From an artistic point of view, I am lucky to have my own studio. From experience and knowledge and with several friends who are painters, the process of creating a painting is generally very lonely. Normally when I start a new project, I spend many hours alone in my studio and my only companion is usually my dog “Coco.” Since he was a puppy, he has always accompanied me to the studio. I have to admit that more than once he has come back covered in paint.
From a commercial point of view, I’ve been called to collaborate on artist group shows and charities. I’ve always enjoyed all kinds of artistic styles and movements.
Can you tell us about a project you’re currently working on?
I have just finished several large-format project commissions for various private collectors.
But the most curious project has been a special commission by a collector from Japan for his great company. He has selected me along with two other artists and sent us all the material for the process of creating the painting. The painting is a large format painting (600x200x0.3cms). The period of execution of the painting has been very short, but it has been worth it. During the creation of the painting, I had plenty of materials and I made another 648x220x0.3 painting for myself. I will make it available on SINGULART shortly. The collector has been pleasantly satisfied and his initial expectations were exceeded. I have really enjoyed the assignment and have found a new client and friend.
What do you think you would be doing if you weren’t an artist?
I possibly would be an architect. For many years I have been working in the Technical Construction Office of a large Construction company in Spain. I have always liked the design and execution of buildings. From its off-plan start to its completion of construction.
Have you found any other artists on SINGULART whose work you admire?

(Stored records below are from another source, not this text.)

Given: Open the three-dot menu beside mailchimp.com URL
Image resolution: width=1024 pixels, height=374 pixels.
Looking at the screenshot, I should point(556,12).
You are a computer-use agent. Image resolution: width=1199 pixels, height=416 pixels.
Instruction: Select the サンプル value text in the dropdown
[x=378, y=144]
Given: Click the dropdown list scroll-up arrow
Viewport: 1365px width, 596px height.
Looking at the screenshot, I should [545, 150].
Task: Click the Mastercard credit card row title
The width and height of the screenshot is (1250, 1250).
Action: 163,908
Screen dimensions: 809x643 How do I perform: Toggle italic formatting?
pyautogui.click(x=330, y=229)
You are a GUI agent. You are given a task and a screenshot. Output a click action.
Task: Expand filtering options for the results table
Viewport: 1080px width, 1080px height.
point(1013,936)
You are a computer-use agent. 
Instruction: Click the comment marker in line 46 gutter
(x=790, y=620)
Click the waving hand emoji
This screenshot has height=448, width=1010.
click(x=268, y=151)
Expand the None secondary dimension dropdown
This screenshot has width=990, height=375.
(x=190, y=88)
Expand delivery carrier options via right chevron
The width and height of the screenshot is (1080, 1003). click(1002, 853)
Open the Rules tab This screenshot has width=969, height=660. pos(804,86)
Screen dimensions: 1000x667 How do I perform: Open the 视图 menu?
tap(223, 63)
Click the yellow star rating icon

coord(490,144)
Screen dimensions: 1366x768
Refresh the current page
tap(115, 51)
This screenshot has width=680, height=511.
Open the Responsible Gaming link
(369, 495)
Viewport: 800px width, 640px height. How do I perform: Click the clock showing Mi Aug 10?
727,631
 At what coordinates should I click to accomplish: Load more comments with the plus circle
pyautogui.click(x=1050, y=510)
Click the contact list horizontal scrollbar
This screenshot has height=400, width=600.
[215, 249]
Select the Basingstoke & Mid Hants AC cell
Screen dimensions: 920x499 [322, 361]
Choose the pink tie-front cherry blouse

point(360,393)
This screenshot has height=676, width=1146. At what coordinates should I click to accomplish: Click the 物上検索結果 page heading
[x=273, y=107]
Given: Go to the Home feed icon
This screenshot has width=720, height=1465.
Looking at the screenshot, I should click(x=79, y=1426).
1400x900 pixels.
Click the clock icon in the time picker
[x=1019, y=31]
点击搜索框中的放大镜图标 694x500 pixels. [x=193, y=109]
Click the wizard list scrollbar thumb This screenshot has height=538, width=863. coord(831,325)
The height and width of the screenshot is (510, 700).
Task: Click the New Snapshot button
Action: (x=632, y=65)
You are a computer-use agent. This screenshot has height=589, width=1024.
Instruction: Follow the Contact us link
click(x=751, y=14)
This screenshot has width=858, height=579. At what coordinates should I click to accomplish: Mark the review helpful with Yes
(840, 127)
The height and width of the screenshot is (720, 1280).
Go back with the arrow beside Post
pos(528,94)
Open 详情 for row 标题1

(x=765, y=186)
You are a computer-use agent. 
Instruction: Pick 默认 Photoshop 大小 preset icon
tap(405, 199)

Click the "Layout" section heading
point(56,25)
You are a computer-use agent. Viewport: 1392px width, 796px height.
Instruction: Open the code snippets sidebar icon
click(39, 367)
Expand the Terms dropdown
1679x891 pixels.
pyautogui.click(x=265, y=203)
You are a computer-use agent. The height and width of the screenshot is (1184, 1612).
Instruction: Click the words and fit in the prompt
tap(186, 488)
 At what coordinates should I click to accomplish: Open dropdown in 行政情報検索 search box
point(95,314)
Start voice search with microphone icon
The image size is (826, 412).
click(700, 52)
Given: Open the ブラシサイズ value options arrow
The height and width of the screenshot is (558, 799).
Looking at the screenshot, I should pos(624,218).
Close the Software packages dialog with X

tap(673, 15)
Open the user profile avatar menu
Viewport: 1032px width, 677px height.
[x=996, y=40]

I admire many artists who make up the great SINGULART family, but I have a lot of admiration for Preston M Smith, Carla Sa Fernandes, Nestor Toro, Ronald Hunter, Lucy Moore, and Max Yaskin.
What advice would you give to young artists starting out?
Honestly, I am not one to give advice to anyone. However, to everyone who has the desire to paint. My advice is to paint and draw everyday. It does not matter if it is while they are talking on the phone or watching television. Paint, paint, paint, and draw. And if they can’t because they don’t have materials at that moment then draw with your mind every day and never stop creating.